Friday, June 23, 2017, was our last day of archaeology exploration for 2017. The kids came into the Museum and Heritage Center at 9 AM and got right to work on their projects without adult prompting. Our volunteers and staff were there to support them, supplying photos, research assistance, materials, and direction.
As they finished with their displays, students helped sort, pack and store all of the tools and supplies we had used during the dig. The adults were all so pleased with their willingness to help out.
All projects were finished and set up in the back room by noon, so we celebrated with a pizza lunch provided by the Museum and Heritage Center. EVERYONE enjoyed that!

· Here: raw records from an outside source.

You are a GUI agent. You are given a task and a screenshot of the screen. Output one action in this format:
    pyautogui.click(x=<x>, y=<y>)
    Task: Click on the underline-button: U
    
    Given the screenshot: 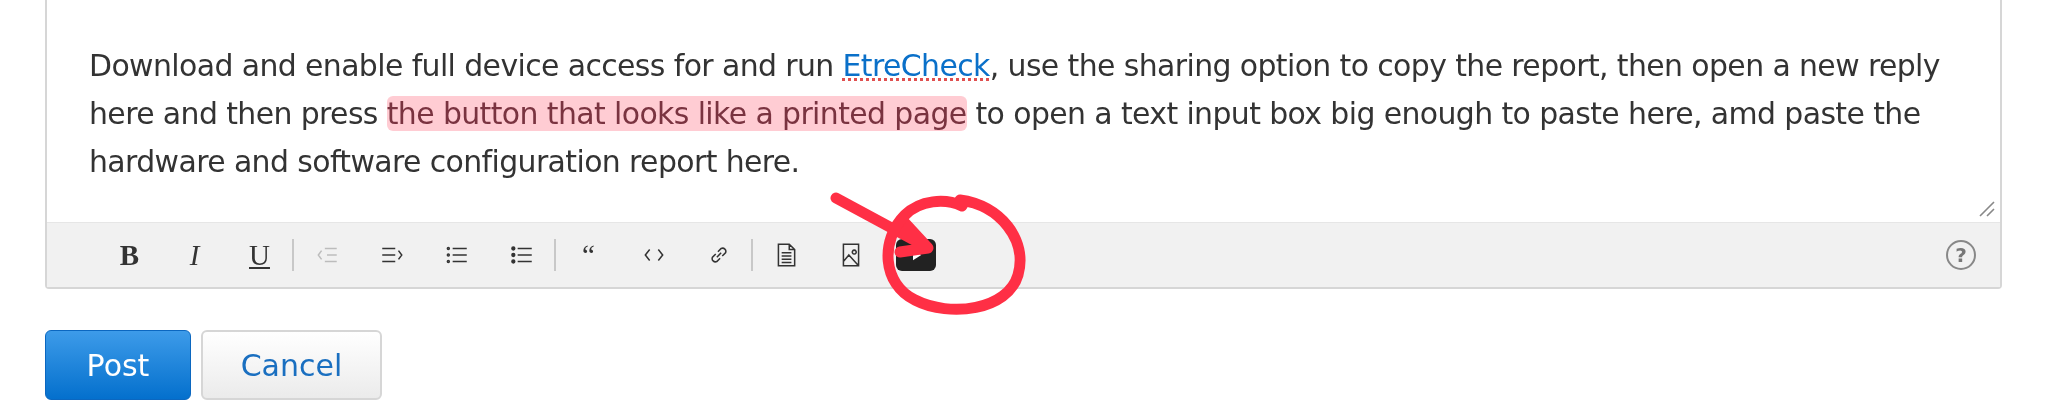 What is the action you would take?
    pyautogui.click(x=260, y=255)
    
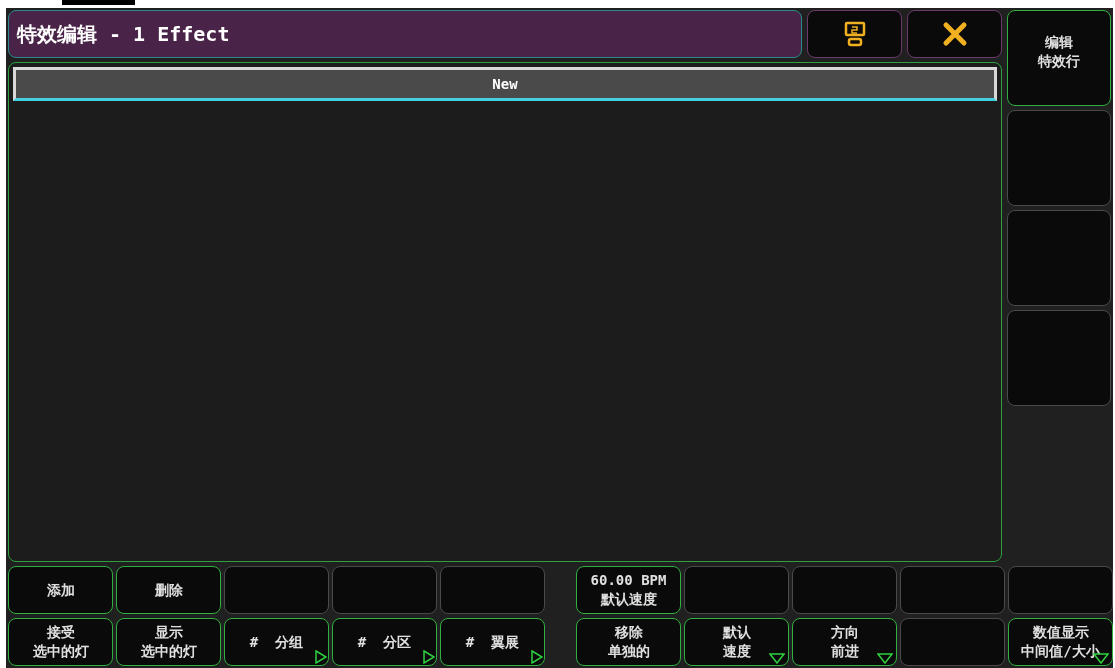 This screenshot has width=1115, height=668. What do you see at coordinates (276, 642) in the screenshot?
I see `function-button: # 分组` at bounding box center [276, 642].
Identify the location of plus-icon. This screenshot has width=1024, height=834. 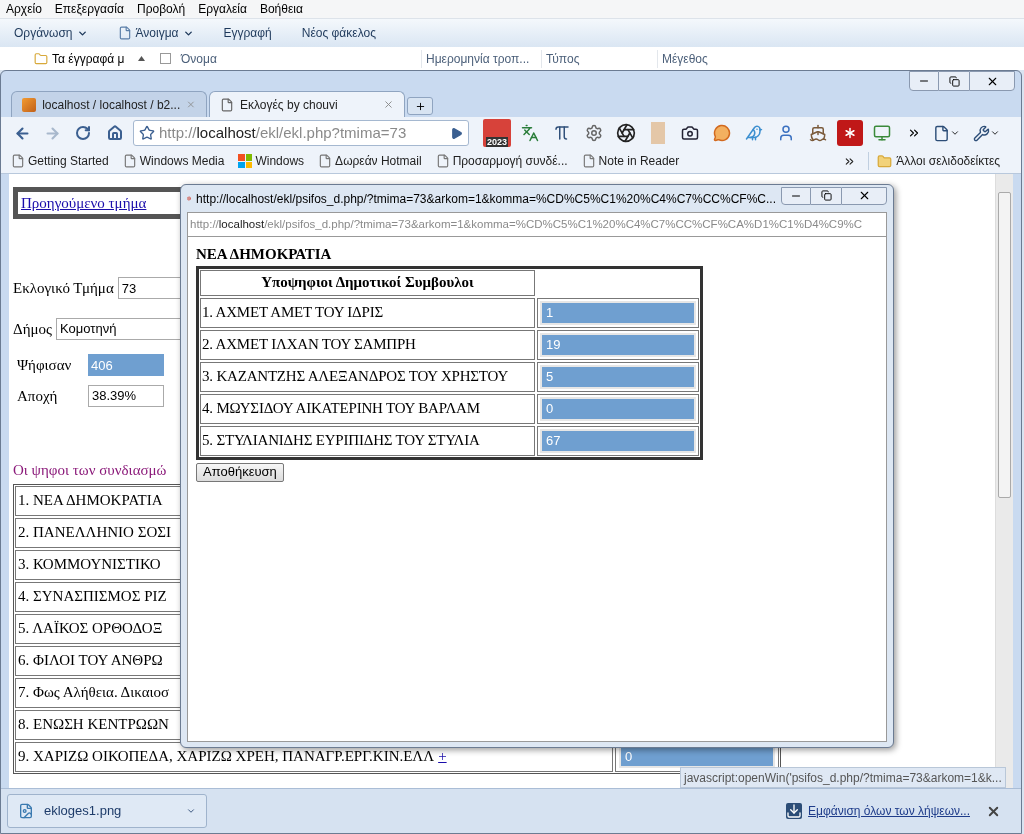
(420, 106).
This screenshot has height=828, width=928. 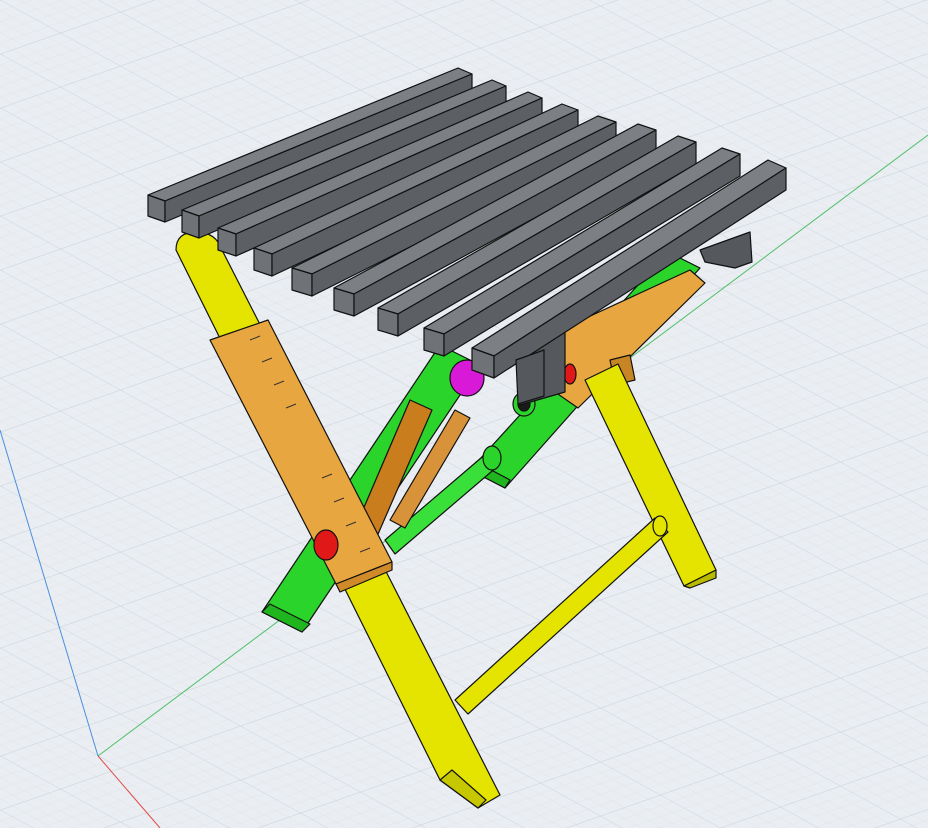 What do you see at coordinates (530, 377) in the screenshot?
I see `seat-support-block-center` at bounding box center [530, 377].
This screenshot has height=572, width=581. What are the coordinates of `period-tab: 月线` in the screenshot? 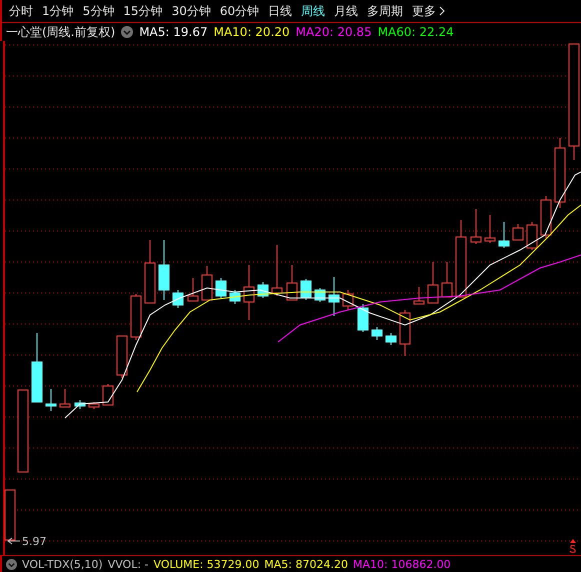 It's located at (346, 11).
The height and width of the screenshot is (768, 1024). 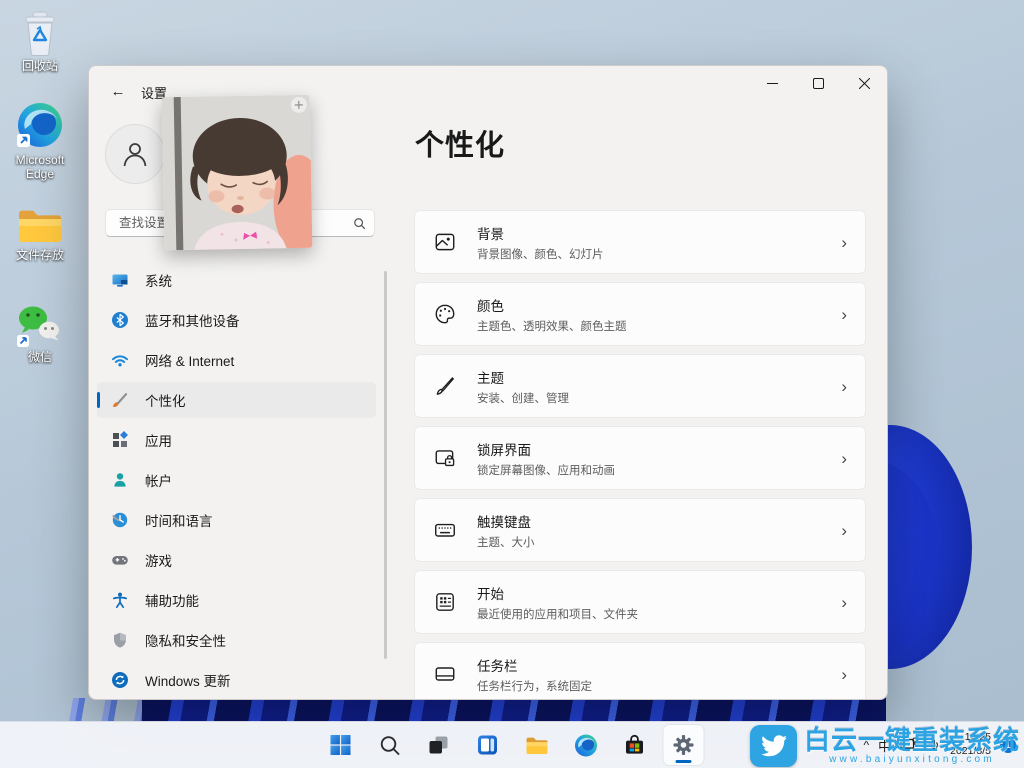 What do you see at coordinates (158, 282) in the screenshot?
I see `nav-label: 系统` at bounding box center [158, 282].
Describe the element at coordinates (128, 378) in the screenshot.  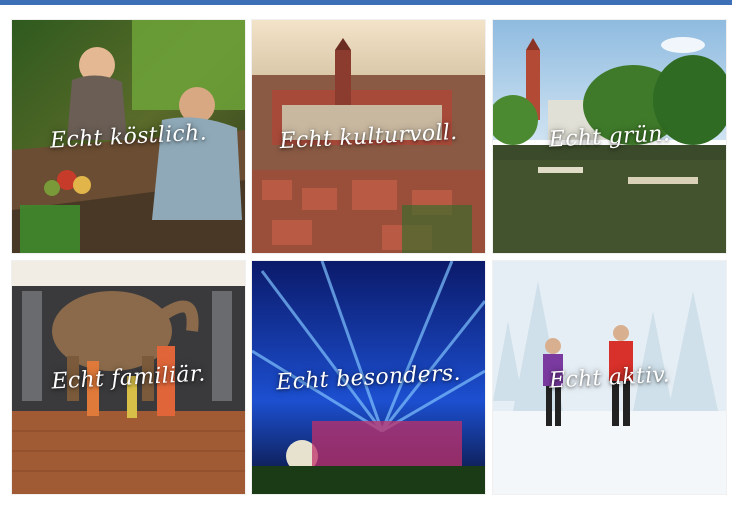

After cleaning up the room to get ready for our guests, several types of maps were explored. Beginning with Newaygo County maps, students found Grant Township, the location of our dig sites. We moved on to plat maps of that township, finding Sections 11 and 14, the original location of the majority of Rice Lake, in each. Plat maps have a wealth of information to share when you look at the land over time.
By studying the size of land parcels from 1880 to 2011, it was apparent that, when the lake was first drained and the land sold, parcels were small. We could see so many little squares and rectangles and lots of names of all the people who owned them. Then, after WW I, when the depression occurred, property-owners sold off their small parcels and the plat maps indicated fewer owners. There was a slight increase in the number of owners just before WW II. After that war, cars were common and people drove to higher paying factory work in Grand Rapids, selling off their farm land. Today, the muck land is owned by a few farmers who have large corporate businesses. We saw lots of large squares and rectangles, but very few names, on the 2010-2011 plat map.
Kate Russell, archaeologist and director of the Terry Wantz Historical Research Center, also shared information with the kids about the Native American Boarding Schools and her archaeology experience at the boarding school in Mt. Pleasant.
Many guests arrived early and we were in full presentation mode by 2:00 PM. Over 60 parents, grandparents, and friends examined our finds and learned from our junior archaeologists. The high praise and support received were a big boost to the kids as well as adults who made it all happen…truly a Celebration of Learning!